Stated goal >>
Copy the Christmas party blog post from "Thursday, December 24, 2009" to "will share those.", switching "potluck" to "home cooking".

Document extract >>
Thursday, December 24, 2009

We Rock!

Or at least our party did!  We had a blast, so many of our friends came.  There was good food (I love potluck) and music, as well as liberal drinking, all the makings for a merry time.  Our different groups of friends got along really well and started to make friends with each other.  The party became standing room only, and was generally  fantastic.  Unfortunately we were so busy hosting we forgot to use our camera.  Hopefully some of our friends took pictures and I will share those. 

The party was really great because it made it feel like Christmas.  It has been a little difficult for me, as this is my first Christmas away from my family.  The Christmas party was great for two reasons. First it kept me busy, second it was a blast and brought the “feeling” of Christmas.

I have been trying to focus on creating new holiday traditions rather than grieve for the old ones I can not participate in this year due to geography.  For Christmas Eve we went to a Symphony Concert which was really fun.  The music was lovely and it was something to really make the evening feel special. Tomorrow Bulent’s whole family is coming over for dinner.  It will have to be buffet style to accommodate everyone.  While the preparations for hosting  large party then a large dinner party so close together are challenging, it is worth it.  They have been so inclusive of me in their holiday traditions, I wanted to reciprocate and involve them in mine.  Plus it feels more like a holiday when your house is full of people.  Also when there is lots of wine—that makes it holiday-ish too.   Yes, I am Irish.  Can you tell?

Supplied material >>
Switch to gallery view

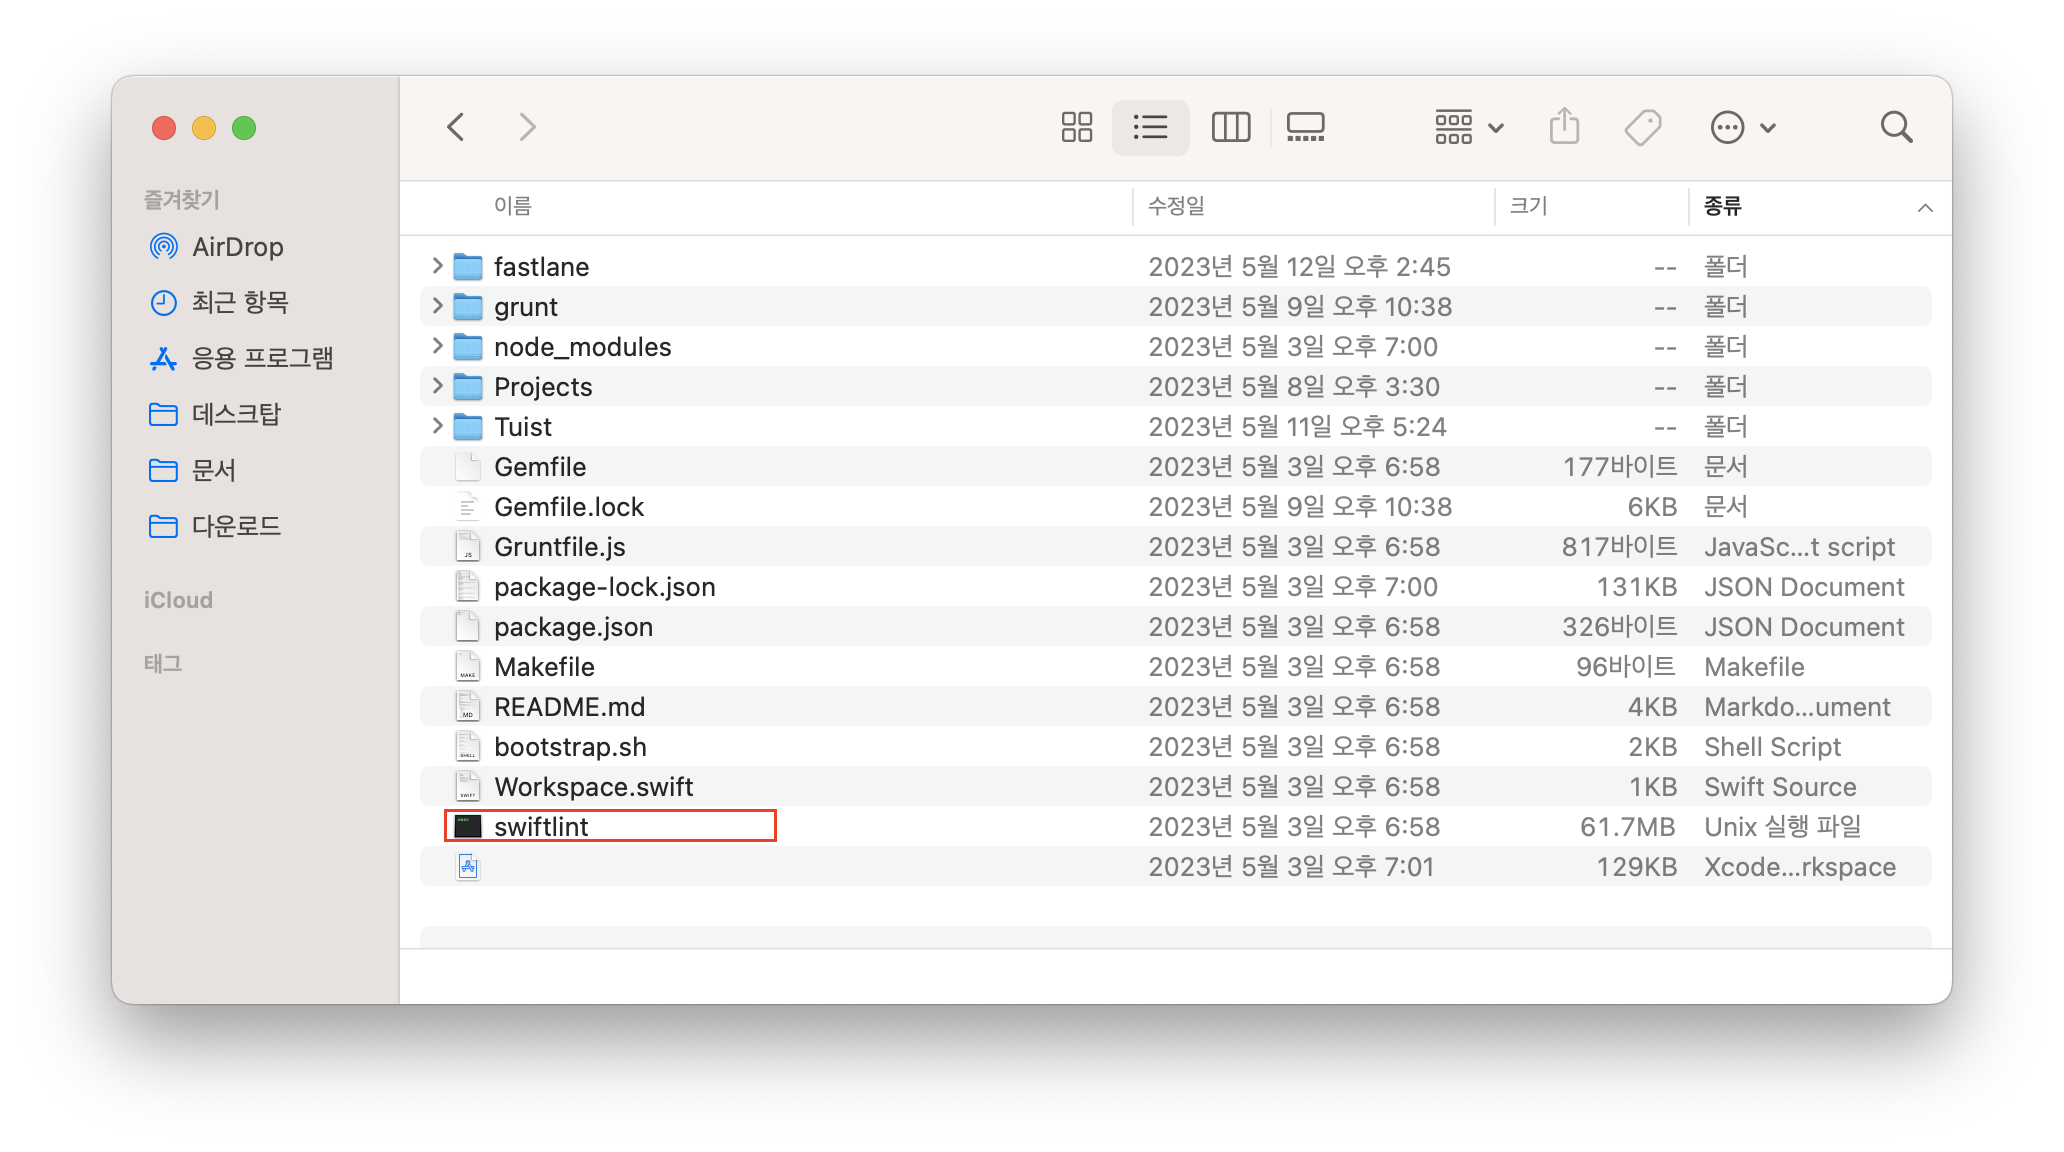pyautogui.click(x=1305, y=127)
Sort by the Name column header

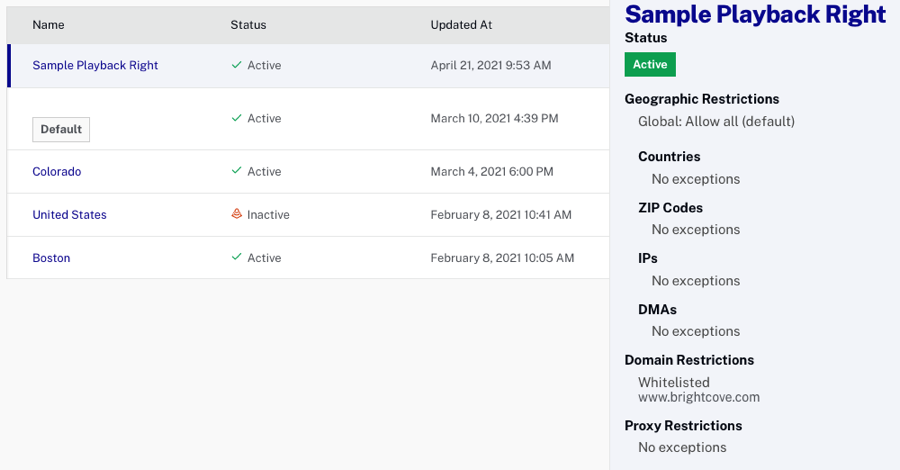coord(48,24)
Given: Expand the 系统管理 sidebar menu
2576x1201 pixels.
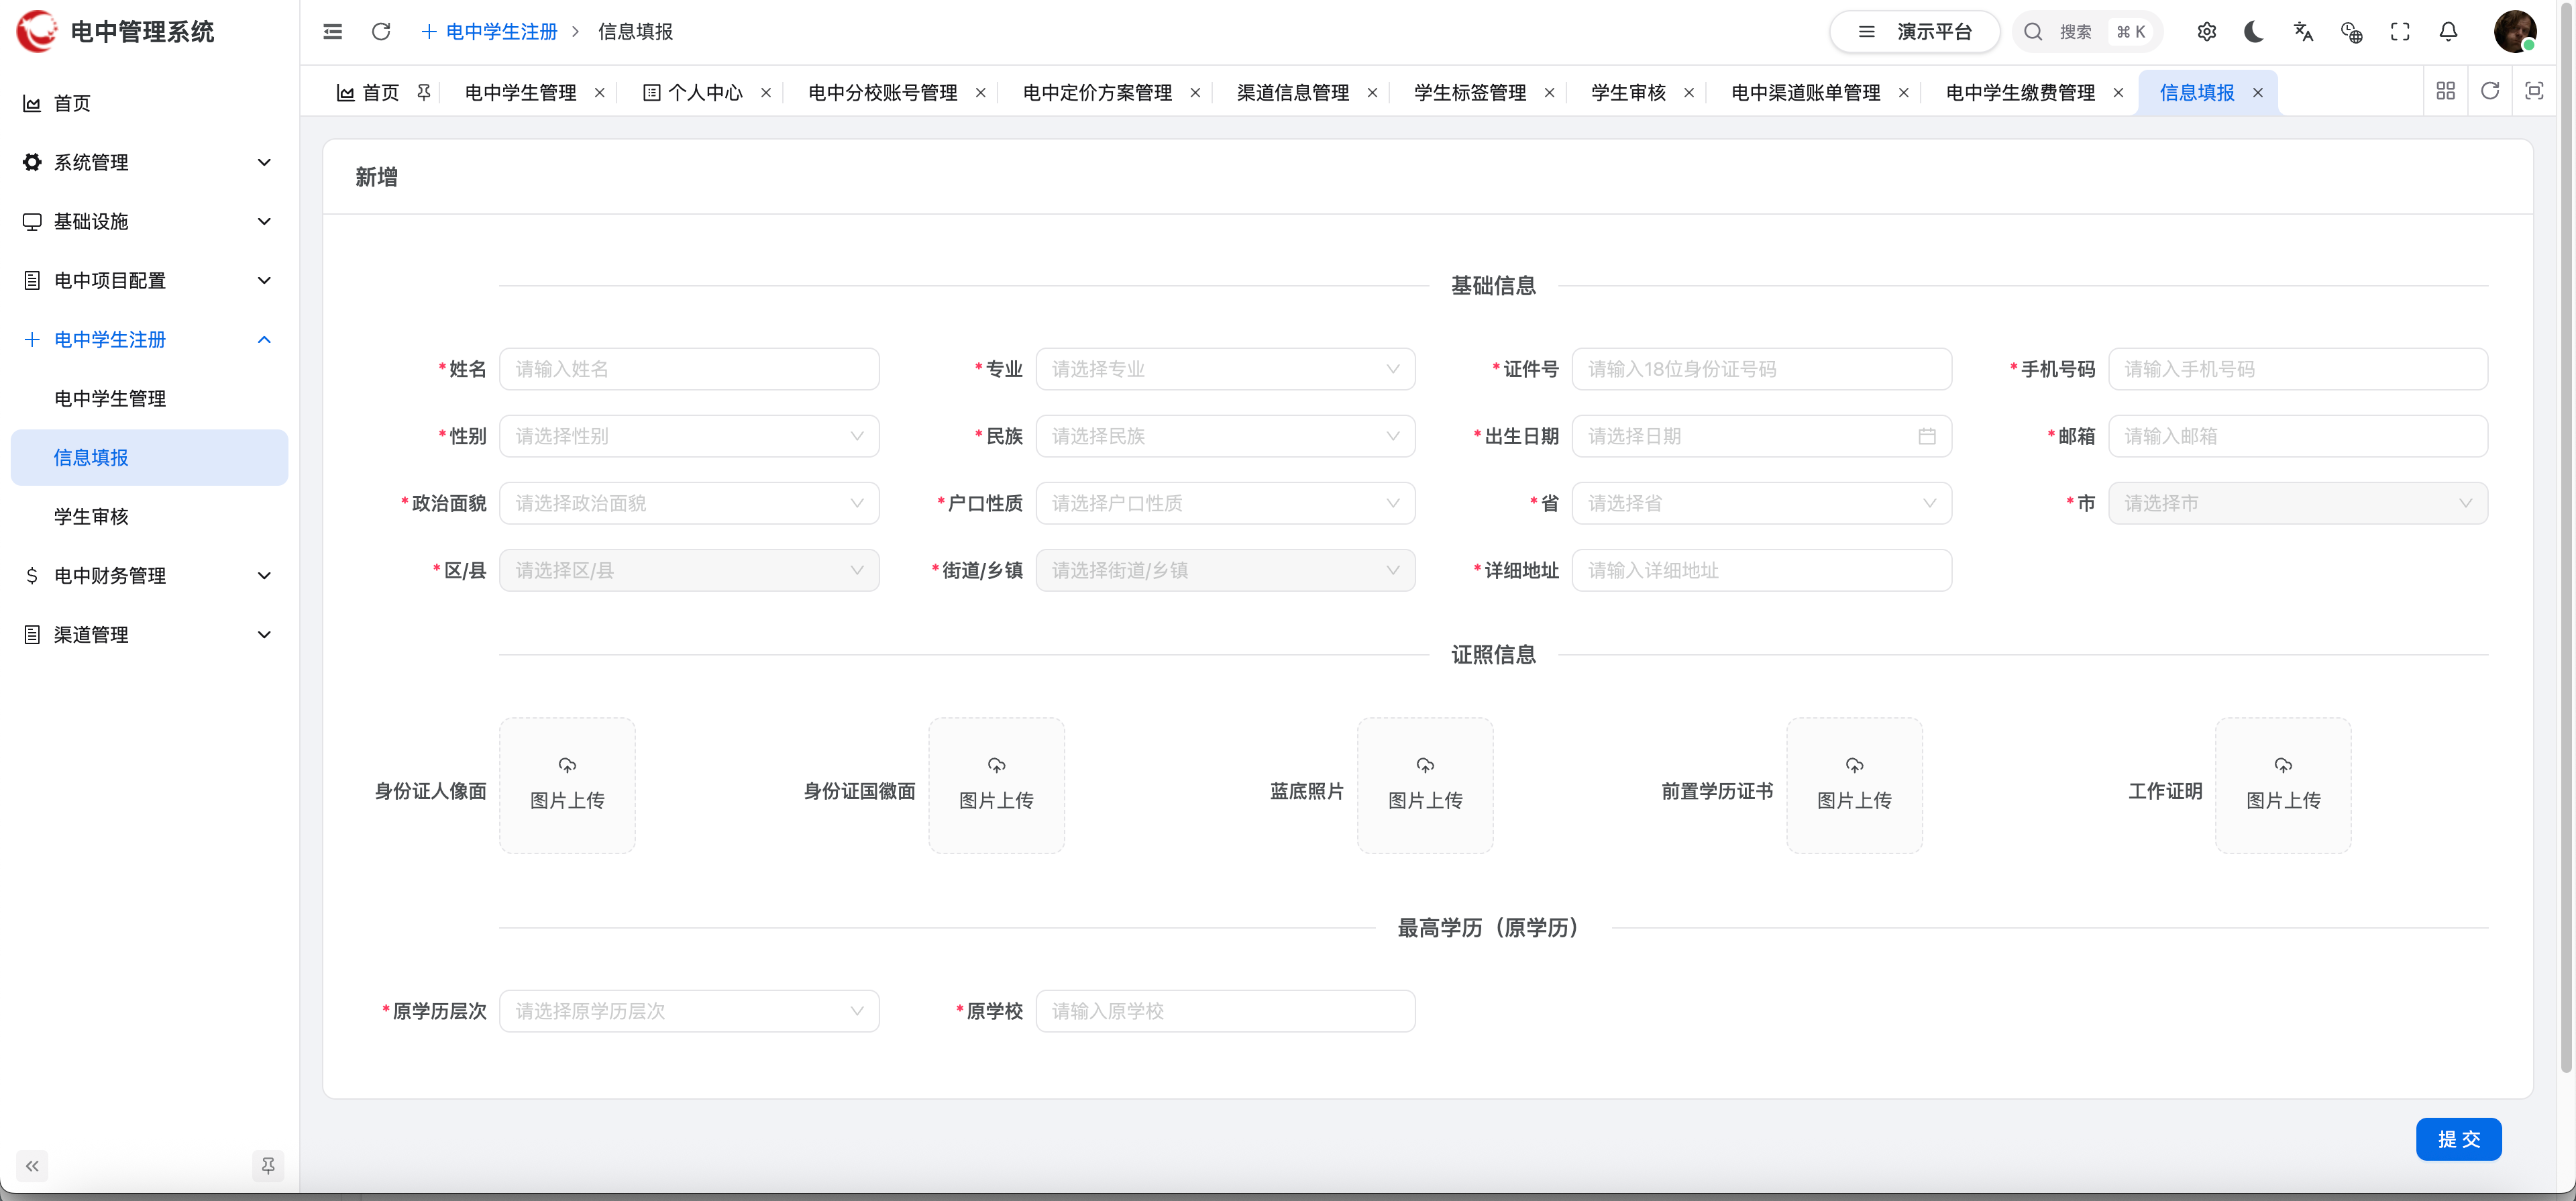Looking at the screenshot, I should click(148, 162).
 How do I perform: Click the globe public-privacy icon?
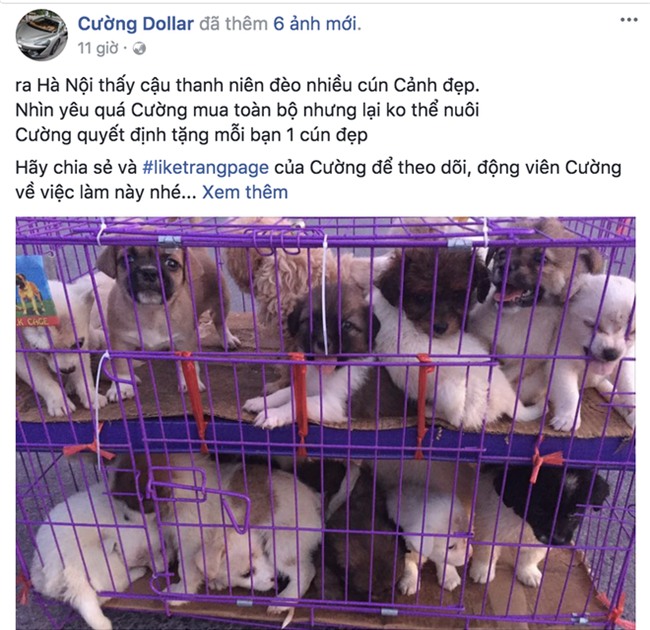[x=139, y=49]
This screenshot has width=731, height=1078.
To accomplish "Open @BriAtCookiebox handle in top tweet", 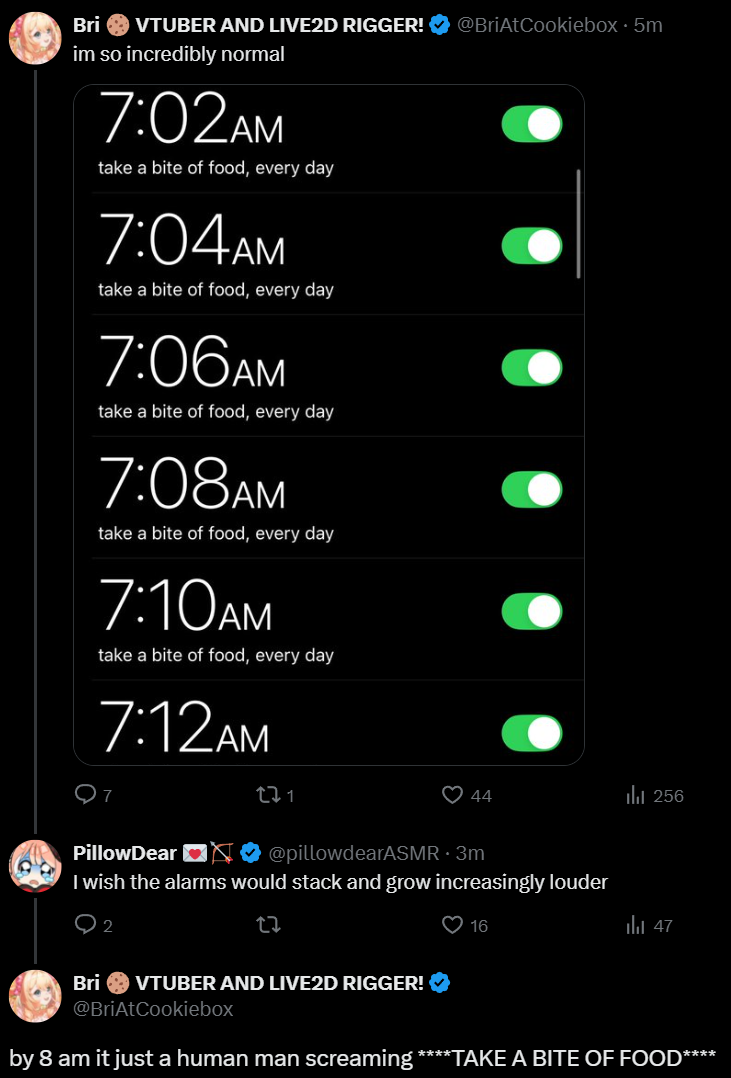I will click(x=537, y=25).
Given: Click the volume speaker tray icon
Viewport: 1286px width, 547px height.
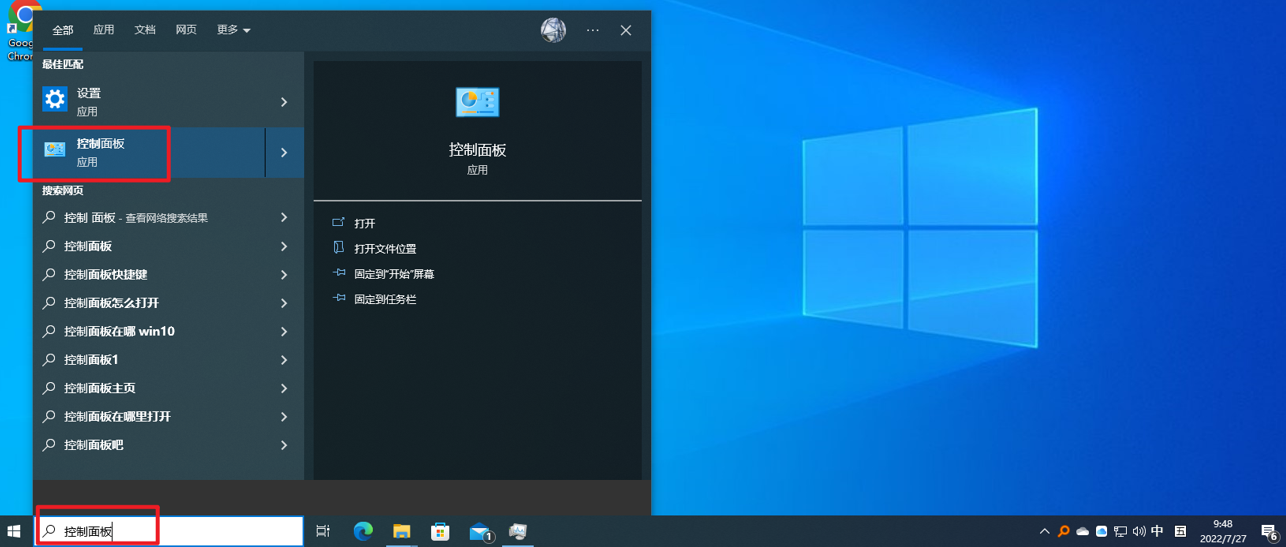Looking at the screenshot, I should coord(1139,532).
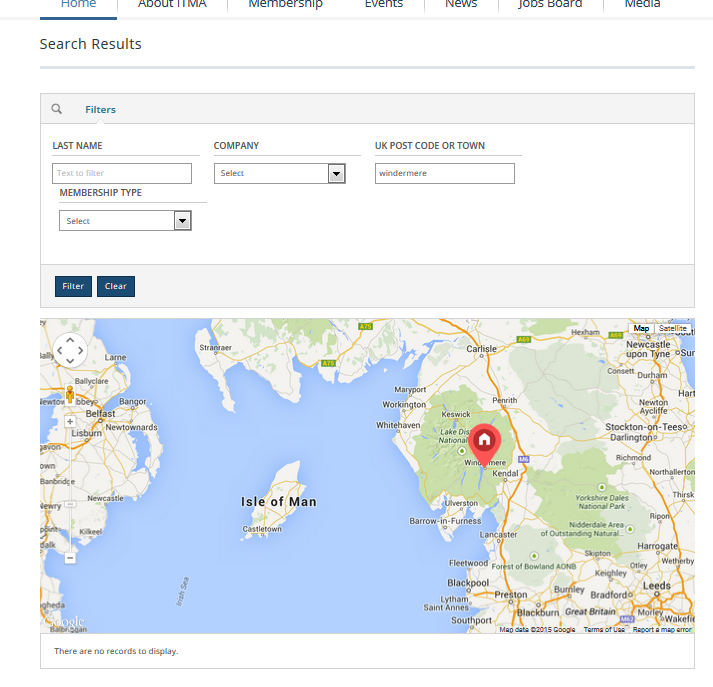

The reply >>
Thursday, December 24, 2009

We Rock!

Or at least our party did!  We had a blast, so many of our friends came.  There was good food (I love home cooking) and music, as well as liberal drinking, all the makings for a merry time.  Our different groups of friends got along really well and started to make friends with each other.  The party became standing room only, and was generally  fantastic.  Unfortunately we were so busy hosting we forgot to use our camera.  Hopefully some of our friends took pictures and I will share those.